| Directions for this task |
Reproduce exactly the lines below from the one containing "The height and width of the screenshot is (611, 981)." through the one containing "Select the Расширенный", including both, and nothing else.

| Listed records |
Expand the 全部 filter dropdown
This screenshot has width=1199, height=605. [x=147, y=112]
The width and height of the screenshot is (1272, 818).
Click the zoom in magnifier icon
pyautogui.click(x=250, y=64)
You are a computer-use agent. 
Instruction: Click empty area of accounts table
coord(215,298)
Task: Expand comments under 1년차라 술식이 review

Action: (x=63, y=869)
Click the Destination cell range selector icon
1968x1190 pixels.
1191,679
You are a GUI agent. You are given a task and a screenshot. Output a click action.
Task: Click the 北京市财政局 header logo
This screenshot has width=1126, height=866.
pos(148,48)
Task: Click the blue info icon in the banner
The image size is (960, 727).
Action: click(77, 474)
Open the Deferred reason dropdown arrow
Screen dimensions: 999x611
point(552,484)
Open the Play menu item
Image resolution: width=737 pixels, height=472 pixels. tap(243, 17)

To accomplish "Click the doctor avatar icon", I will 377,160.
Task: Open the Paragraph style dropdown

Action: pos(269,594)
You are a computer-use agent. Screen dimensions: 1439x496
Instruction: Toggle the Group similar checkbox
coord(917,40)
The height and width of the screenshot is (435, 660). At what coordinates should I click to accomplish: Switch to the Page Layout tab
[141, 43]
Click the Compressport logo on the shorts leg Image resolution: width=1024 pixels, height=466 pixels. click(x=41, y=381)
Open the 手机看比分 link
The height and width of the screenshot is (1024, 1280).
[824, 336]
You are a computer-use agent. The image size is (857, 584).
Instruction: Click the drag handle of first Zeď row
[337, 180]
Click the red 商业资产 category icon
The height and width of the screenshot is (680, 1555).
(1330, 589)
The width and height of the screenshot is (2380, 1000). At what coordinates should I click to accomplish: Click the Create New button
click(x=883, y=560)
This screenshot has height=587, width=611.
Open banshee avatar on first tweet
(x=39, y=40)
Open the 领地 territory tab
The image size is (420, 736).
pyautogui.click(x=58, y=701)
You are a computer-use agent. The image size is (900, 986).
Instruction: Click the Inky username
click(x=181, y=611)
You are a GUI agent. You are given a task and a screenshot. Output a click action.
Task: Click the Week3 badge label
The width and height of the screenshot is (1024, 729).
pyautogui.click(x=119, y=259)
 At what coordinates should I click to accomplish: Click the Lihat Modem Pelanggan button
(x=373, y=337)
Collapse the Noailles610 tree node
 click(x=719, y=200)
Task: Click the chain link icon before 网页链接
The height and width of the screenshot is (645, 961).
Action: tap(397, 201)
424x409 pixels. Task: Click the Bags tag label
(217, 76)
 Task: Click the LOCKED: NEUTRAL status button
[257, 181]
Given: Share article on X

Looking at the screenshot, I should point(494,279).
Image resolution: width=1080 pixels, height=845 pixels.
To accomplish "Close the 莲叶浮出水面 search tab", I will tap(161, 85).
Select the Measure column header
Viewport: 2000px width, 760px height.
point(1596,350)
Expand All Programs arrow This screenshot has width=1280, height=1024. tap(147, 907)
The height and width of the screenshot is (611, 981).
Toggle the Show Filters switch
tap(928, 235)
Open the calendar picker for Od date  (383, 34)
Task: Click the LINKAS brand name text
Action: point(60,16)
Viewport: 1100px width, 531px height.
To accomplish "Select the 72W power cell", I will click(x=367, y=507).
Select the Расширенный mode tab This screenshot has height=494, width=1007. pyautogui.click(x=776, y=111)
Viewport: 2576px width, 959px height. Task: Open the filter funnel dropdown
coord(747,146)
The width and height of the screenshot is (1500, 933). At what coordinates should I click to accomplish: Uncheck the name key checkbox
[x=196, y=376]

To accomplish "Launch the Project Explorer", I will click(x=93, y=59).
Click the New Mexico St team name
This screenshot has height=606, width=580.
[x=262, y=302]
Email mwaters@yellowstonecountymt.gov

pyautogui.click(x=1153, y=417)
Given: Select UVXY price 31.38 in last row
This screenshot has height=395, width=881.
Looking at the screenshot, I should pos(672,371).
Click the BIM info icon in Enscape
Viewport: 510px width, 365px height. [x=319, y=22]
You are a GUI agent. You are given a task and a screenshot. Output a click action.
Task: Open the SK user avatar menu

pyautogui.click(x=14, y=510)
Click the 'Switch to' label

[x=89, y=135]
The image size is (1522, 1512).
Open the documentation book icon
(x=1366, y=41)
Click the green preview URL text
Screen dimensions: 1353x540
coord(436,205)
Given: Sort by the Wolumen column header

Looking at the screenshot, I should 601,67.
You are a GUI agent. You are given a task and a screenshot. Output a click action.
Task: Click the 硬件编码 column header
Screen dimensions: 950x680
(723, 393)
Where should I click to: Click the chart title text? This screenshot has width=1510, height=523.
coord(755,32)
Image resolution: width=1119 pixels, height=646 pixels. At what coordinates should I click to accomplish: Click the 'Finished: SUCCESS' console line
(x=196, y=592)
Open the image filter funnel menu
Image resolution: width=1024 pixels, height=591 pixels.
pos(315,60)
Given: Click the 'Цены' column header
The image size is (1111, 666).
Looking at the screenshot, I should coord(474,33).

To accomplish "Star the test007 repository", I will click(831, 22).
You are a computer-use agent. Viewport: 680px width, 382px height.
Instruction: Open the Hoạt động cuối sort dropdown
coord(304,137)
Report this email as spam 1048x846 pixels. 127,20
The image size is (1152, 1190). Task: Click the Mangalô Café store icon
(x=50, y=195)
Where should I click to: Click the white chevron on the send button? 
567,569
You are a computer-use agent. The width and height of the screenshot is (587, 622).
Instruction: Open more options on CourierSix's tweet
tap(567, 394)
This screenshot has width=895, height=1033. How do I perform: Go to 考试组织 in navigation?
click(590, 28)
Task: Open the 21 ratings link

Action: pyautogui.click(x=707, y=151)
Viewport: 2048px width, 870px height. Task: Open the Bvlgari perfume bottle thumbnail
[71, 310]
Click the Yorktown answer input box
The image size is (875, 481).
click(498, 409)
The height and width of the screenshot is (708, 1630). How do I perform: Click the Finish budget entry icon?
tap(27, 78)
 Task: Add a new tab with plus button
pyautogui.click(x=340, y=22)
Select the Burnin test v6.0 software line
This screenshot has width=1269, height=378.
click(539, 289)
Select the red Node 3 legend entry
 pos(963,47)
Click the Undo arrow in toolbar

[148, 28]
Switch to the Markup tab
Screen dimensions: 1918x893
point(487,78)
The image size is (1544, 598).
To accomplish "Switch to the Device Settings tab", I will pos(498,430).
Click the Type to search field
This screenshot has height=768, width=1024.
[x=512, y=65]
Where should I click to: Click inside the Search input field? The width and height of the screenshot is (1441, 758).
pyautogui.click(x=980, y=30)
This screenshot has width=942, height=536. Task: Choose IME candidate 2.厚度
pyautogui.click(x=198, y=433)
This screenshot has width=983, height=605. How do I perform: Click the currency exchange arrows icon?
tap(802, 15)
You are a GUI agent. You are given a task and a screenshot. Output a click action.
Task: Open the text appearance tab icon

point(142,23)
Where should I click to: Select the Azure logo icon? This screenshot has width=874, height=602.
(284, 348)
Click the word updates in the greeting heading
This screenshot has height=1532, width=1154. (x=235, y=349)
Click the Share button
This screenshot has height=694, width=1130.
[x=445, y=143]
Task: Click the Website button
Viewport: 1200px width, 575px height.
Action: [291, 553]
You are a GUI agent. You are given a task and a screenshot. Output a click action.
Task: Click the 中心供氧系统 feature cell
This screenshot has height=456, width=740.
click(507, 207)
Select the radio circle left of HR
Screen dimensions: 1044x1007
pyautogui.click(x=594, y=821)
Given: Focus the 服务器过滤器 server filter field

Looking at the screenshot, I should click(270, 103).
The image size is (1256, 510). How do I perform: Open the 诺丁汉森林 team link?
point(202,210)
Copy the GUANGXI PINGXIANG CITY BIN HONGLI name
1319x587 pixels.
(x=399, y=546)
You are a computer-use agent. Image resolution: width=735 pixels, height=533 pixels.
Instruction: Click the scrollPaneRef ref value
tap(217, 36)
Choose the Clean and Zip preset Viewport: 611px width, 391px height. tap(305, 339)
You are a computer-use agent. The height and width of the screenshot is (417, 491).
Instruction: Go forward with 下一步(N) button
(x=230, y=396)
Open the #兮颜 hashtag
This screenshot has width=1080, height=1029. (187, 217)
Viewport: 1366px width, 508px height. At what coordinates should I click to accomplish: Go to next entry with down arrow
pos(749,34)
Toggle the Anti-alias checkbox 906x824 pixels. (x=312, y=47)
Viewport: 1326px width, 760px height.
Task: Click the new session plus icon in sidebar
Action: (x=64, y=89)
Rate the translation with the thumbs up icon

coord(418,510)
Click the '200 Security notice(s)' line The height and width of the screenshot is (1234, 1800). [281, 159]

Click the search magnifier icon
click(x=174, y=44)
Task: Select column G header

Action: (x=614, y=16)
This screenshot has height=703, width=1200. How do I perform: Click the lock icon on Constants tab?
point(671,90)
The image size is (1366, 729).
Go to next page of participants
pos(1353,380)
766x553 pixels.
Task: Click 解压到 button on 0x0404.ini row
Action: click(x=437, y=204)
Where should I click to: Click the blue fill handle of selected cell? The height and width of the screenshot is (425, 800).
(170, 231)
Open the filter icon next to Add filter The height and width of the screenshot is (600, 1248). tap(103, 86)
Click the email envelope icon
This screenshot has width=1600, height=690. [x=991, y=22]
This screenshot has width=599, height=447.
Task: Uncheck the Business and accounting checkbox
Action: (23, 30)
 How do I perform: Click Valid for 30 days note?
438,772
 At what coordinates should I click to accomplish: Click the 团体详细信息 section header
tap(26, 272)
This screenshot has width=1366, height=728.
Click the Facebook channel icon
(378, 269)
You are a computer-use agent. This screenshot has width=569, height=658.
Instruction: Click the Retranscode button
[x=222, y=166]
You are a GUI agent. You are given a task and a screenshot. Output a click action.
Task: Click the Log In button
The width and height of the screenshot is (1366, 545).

| Output below |
The height and width of the screenshot is (611, 981).
Toggle the Show Filters switch
tap(928, 235)
Open the calendar picker for Od date  (383, 34)
Task: Click the LINKAS brand name text
Action: point(60,16)
Viewport: 1100px width, 531px height.
To accomplish "Select the 72W power cell", I will click(x=367, y=507).
Select the Расширенный mode tab This screenshot has height=494, width=1007. pyautogui.click(x=776, y=111)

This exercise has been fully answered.